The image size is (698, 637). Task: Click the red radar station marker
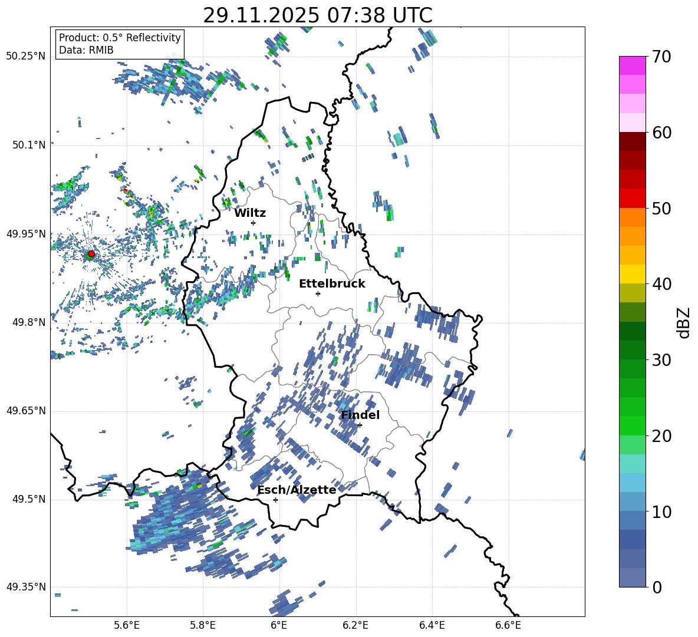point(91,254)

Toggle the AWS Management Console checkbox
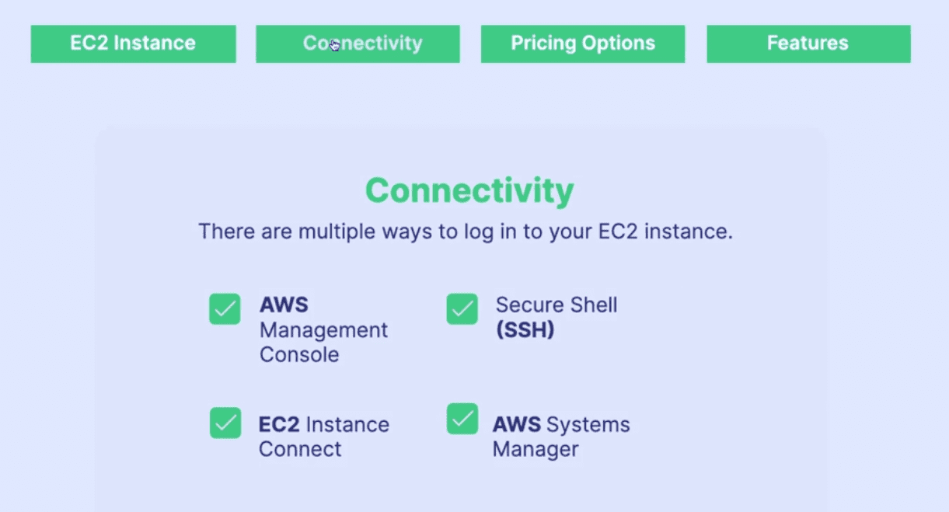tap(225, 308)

* * *

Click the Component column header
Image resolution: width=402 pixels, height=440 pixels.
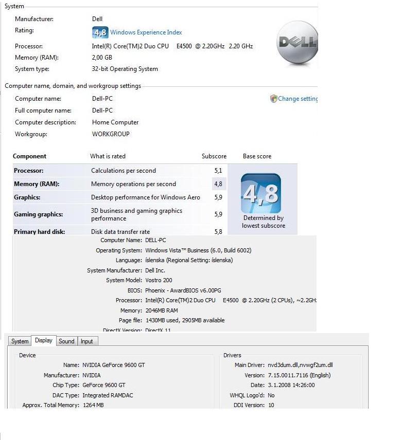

▶ Written problem
Please filter the entries above and copy every line that contains the word "Click".

▶ Answer for this exercise
The image size is (698, 637). Task: Click the red radar station marker
Click the Component column header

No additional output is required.